[ovirt-users] Self-hosted engine won't start
Daniel Helgenberger
daniel.helgenberger at m-box.de
Tue Aug 19 15:00:23 UTC 2014
On Di, 2014-08-19 at 07:42 +1000, John Gardeniers wrote:
> Hi Daniel,
>
> As per my original post, each host believed the *other* is a better
> candidate, with the result that neither would start the engine. As you
> may have read by now, the bug has been confirmed and a fix has been
> proposed.
Indeed!
I run in this bug also. I also applied Jiris fix.
However, for some reason one of my hosts showed a score of 2000; this is
why it was working for me it seems.
> Your claim that HA is working is incorrect. A system that requires
> manual intervention when something goes wrong is not HA.
>
> regards,
> John
>
>
> On 18/08/14 19:18, Daniel Helgenberger wrote:
>
> > Hello John,
> >
> >
> > On Mi, 2014-07-23 at 19:47 -0400, Jason Brooks wrote:
> > > ----- Original Message -----
> > > > From: "John Gardeniers" <jgardeniers at objectmastery.com>
> > > > To: "users" <users at ovirt.org>
> > > > Sent: Wednesday, July 23, 2014 4:29:45 PM
> > > > Subject: [ovirt-users] Self-hosted engine won't start
> > > >
> > > > Hi All,
> > > >
> > > > I have created a lab with 2 hypervisors and a self-hosted engine. Today
> > > > I followed the upgrade instructions as described in
> > > > http://www.ovirt.org/Hosted_Engine_Howto and rebooted the engine. I
> > > > didn't really do an upgrade but simply wanted to test what would happen
> > > > when the engine was rebooted.
> > > >
> > > > When the engine didn't restart I re-ran hosted-engine
> > > > --set-maintenance=none and restarted the vdsm, ovirt-ha-agent and
> > > > ovirt-ha-broker services on both nodes. 15 minutes later it still hadn't
> > > > restarted, so I then tried rebooting both hypervisers. After an hour
> > > > there was still no sign of the engine starting. The agent logs don't
> > > > help me much. The following bits are repeated over and over.
> > > >
> > > > ovirt1 (192.168.19.20):
> > > >
> > > > MainThread::INFO::2014-07-24
> > > > 09:18:40,272::brokerlink::108::ovirt_hosted_engine_ha.lib.brokerlink.BrokerLink::(notify)

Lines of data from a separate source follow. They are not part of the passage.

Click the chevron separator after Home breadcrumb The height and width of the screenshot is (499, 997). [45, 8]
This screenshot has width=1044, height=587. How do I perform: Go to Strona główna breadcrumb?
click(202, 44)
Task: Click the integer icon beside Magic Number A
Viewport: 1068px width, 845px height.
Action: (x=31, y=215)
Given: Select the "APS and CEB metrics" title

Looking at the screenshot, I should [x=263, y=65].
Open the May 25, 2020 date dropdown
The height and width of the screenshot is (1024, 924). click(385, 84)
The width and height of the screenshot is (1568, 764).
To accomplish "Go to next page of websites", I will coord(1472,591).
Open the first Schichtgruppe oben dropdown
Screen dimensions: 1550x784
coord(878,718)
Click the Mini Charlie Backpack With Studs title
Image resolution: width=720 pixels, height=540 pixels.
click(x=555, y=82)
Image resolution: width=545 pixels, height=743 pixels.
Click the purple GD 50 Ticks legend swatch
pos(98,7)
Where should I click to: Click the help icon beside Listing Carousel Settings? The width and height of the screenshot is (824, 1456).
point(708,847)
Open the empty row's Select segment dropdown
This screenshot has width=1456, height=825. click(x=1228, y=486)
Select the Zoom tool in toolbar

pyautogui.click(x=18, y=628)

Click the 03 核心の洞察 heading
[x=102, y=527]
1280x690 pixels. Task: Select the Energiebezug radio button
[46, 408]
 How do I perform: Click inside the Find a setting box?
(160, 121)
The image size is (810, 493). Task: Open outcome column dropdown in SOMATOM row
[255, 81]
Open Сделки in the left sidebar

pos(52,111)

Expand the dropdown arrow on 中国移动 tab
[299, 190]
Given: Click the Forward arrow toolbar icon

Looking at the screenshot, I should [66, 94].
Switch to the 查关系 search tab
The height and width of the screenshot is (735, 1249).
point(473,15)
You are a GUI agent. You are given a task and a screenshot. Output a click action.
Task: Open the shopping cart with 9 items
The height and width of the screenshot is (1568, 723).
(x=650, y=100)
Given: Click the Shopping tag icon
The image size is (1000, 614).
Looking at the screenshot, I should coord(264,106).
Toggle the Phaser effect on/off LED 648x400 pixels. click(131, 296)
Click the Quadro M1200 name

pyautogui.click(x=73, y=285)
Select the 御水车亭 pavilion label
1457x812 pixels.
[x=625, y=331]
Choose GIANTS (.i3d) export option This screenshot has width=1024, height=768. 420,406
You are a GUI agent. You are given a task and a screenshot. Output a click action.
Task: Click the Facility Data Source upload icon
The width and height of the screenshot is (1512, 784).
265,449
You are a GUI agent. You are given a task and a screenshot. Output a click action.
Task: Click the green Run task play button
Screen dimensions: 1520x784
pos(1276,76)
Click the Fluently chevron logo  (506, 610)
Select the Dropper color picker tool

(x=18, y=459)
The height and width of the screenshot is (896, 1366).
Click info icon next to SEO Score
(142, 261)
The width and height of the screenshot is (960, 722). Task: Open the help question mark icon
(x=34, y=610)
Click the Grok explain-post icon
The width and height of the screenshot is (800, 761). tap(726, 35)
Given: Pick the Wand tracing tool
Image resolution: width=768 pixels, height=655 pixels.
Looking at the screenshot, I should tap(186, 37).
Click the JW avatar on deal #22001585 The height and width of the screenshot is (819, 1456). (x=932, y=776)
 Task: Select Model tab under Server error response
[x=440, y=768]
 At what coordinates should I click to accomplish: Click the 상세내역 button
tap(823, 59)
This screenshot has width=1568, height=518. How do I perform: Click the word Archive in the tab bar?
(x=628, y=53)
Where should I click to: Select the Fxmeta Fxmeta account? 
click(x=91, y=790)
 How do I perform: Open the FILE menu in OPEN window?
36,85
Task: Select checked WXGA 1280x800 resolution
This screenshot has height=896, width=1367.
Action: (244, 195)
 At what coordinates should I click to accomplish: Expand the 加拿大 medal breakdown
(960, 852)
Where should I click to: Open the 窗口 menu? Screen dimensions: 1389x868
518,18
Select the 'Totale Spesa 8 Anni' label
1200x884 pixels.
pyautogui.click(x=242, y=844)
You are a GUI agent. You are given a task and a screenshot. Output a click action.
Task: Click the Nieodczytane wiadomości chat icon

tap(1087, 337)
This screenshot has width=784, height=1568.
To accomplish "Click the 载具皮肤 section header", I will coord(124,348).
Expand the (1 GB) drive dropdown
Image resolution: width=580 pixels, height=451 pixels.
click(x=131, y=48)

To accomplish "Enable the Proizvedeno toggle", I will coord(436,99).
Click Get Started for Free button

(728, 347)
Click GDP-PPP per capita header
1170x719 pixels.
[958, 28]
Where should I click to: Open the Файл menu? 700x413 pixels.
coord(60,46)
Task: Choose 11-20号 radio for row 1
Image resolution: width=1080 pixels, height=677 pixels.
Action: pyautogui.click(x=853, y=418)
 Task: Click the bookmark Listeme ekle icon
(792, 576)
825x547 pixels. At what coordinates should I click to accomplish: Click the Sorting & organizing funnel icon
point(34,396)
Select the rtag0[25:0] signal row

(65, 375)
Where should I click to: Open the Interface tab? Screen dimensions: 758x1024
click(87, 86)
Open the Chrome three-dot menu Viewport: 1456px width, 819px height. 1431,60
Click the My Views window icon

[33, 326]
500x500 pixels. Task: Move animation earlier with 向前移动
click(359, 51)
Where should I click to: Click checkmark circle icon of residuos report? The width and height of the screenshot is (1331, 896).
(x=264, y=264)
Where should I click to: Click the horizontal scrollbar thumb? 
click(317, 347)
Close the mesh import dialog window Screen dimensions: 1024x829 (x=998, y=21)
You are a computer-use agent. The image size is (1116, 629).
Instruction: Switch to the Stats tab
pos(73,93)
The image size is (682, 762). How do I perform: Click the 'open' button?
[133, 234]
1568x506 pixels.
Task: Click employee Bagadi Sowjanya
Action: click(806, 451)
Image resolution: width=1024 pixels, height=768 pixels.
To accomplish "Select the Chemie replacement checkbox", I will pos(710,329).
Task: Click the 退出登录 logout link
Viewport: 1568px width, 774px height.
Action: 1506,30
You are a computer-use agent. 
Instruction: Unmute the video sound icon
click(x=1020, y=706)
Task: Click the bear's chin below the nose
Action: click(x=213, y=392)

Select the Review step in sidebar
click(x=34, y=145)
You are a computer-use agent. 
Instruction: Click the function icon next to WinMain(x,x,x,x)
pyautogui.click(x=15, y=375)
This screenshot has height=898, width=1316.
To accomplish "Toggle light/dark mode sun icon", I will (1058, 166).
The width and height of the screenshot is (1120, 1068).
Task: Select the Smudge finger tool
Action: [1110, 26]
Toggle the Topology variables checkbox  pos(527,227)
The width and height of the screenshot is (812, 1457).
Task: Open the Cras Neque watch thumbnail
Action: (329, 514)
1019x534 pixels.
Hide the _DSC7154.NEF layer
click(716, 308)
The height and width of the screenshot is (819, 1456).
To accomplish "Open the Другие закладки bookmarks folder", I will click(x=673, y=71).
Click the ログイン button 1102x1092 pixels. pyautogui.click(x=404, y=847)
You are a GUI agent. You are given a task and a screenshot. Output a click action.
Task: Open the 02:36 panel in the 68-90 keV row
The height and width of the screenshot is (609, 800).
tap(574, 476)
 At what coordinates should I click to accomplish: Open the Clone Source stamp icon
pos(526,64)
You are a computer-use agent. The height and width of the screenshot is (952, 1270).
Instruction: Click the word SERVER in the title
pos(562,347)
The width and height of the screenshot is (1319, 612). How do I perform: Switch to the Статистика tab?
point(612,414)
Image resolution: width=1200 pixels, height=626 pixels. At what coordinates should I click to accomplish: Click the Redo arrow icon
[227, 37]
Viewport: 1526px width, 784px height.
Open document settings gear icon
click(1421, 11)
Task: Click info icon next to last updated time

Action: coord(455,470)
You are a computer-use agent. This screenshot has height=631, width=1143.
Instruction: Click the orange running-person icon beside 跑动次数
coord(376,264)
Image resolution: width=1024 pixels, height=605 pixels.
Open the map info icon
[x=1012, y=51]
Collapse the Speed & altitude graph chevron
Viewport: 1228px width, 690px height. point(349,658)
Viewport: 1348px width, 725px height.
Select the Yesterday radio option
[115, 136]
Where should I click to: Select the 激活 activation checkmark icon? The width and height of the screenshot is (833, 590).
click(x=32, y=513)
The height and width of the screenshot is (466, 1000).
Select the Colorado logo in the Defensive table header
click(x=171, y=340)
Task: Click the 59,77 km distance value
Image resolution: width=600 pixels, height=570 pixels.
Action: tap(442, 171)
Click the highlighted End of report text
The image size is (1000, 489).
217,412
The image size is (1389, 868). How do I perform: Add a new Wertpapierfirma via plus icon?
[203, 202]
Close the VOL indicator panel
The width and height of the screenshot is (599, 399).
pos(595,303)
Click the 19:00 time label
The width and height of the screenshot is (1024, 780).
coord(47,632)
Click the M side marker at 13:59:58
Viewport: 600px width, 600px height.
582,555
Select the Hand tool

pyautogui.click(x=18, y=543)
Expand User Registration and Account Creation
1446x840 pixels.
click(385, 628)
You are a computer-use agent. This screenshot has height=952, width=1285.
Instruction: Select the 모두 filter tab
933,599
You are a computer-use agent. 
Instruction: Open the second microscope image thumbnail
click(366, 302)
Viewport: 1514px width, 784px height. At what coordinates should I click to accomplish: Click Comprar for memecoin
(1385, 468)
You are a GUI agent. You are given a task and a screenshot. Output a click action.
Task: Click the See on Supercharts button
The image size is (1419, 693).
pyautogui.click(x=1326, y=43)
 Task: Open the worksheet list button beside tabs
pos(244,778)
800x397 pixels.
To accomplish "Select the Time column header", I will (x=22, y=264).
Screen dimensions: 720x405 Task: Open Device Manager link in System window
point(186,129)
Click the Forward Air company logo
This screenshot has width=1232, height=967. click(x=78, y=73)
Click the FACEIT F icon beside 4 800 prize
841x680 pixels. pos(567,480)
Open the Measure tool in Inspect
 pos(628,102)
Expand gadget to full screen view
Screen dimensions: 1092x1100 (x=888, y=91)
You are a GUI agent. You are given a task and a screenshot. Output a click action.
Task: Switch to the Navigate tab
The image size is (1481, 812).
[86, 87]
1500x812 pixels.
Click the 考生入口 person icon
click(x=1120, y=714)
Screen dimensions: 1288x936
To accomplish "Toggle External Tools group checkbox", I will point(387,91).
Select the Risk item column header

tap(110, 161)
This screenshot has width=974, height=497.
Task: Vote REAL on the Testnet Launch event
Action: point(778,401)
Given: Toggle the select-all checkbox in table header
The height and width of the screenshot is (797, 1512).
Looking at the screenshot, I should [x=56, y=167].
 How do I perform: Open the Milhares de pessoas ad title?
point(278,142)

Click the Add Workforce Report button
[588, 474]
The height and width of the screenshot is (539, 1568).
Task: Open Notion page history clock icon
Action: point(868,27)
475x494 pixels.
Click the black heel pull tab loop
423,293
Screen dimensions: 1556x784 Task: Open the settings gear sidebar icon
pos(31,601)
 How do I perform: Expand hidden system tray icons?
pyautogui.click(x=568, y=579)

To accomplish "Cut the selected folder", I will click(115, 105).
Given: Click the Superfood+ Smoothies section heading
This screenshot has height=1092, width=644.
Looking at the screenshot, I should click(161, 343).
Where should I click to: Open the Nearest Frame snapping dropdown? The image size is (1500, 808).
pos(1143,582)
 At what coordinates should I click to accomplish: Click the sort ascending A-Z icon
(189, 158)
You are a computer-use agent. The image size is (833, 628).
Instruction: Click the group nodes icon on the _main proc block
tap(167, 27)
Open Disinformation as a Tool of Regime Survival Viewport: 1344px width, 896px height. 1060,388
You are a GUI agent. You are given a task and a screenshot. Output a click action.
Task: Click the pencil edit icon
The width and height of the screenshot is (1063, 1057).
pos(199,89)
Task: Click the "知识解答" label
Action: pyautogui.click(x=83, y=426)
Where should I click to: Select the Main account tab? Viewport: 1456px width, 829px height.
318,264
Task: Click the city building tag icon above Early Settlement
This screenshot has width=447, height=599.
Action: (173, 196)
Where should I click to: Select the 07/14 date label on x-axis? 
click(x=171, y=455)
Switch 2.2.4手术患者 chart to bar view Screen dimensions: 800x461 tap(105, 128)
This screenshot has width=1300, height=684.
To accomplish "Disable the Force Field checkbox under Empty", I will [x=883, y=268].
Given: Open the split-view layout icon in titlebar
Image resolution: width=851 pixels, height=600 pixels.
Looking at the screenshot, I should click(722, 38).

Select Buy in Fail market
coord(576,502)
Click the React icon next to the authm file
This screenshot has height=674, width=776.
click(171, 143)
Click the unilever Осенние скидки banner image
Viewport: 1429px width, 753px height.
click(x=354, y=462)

> > > > Trying: notify time=1406157520.27 type=state_transition
> > > > detail=EngineDown-EngineDown hostname='ovirt1.om.net'
> > > > MainThread::INFO::2014-07-24
> > > > 09:18:40,272::brokerlink::117::ovirt_hosted_engine_ha.lib.brokerlink.BrokerLink::(notify)
> > > > Success, was notification of state_transition (EngineDown-EngineDown)
> > > > sent? ignored
> > > > MainThread::INFO::2014-07-24
> > > > 09:18:40,594::hosted_engine::327::ovirt_hosted_engine_ha.agent.hosted_engine.HostedEngine::(start_monitoring)
> > > > Current state EngineDown (score: 2400)
> > > > MainThread::INFO::2014-07-24
> > > > 09:18:40,594::hosted_engine::332::ovirt_hosted_engine_ha.agent.hosted_engine.HostedEngine::(start_monitoring)
> > > > Best remote host 192.168.19.21 (id: 2, score: 2400)
> > > >
> > > > ovirt2 (192.168.19.21):
> > > >
> > > > MainThread::INFO::2014-07-24
> > > > 09:18:04,005::brokerlink::108::ovirt_hosted_engine_ha.lib.brokerlink.BrokerLink::(notify)
> > > > Trying: notify time=1406157484.01 type=state_transition
> > > > detail=EngineDown-EngineDown hostname='ovirt2.om.net'
> > > > MainThread::INFO::2014-07-24
> > > > 09:18:04,006::brokerlink::117::ovirt_hosted_engine_ha.lib.brokerlink.BrokerLink::(notify)
> > > > Success, was notification of state_transition (EngineDown-EngineDown)
> > > > sent? ignored
> > > > MainThread::INFO::2014-07-24
> > > > 09:18:04,324::hosted_engine::327::ovirt_hosted_engine_ha.agent.hosted_engine.HostedEngine::(start_monitoring)
> > > > Current state EngineDown (score: 2400)
> > > > MainThread::INFO::2014-07-24
> > > > 09:18:04,324::hosted_engine::332::ovirt_hosted_engine_ha.agent.hosted_engine.HostedEngine::(start_monitoring)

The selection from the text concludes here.